Mental patient ruled insane in Nevada County killings

NEVADA CITY, Calif. -- A mental patient accused of killing three people and wounding two others in a January 2001 shooting rampage was found innocent by reason of insanity Tuesday by a judge who ordered him committed to a state mental hospital.

Nevada County Superior Court Judge Carl Bryan handed down his ruling following a weeklong hearing for defendant Scott Thorpe.

Thorpe was charged with shooting three people at the Nevada County mental health clinic, where he was a client, and shooting a manager and cook at a nearby restaurant, where he suspected employees were poisoning his food.

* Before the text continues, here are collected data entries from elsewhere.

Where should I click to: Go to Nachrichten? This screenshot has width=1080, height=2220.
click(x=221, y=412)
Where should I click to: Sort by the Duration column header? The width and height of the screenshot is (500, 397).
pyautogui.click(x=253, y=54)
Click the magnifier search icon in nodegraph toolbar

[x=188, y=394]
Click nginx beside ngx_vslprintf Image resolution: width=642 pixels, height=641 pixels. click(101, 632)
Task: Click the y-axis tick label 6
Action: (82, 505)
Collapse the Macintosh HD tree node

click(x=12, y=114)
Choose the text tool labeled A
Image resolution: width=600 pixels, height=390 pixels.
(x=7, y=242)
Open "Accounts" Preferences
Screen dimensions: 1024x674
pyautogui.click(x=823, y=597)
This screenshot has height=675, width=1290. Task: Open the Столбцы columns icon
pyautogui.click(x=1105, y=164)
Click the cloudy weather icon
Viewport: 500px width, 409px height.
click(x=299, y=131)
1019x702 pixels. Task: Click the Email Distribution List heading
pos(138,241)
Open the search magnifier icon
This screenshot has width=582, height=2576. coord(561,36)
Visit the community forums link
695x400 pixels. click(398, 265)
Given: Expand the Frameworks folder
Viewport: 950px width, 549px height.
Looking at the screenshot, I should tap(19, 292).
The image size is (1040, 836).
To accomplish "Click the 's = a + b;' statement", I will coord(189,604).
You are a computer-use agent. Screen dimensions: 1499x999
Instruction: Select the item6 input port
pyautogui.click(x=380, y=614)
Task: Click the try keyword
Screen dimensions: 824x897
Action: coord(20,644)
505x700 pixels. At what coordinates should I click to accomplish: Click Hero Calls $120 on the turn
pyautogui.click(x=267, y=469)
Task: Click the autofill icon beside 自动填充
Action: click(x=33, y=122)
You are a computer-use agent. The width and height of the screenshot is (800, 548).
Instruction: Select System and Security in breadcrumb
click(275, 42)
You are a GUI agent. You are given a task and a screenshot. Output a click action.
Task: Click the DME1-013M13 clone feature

Two of the mental health workers and the restaurant manager died, and a sixth person broke a leg fleeing from the mental health clinic.

Thorpe was arrested that night at his home in Smartville, about 15 miles from the shootings, after a daylong manhunt and two hours of telephone negotiations. His brother, a Sacramento police officer, turned him in.

Officers found numerous firearms and hundreds, perhaps thousands, of rounds of ammunition at Thorpe's home, as well as four gas masks and night-vision binoculars.

Thorpe was initially found incompetent to stand trial and was sent first to Atascadero State Hospital and then to Napa State Hospital. The medical director at Napa said last May that Thorpe's competency had been restored.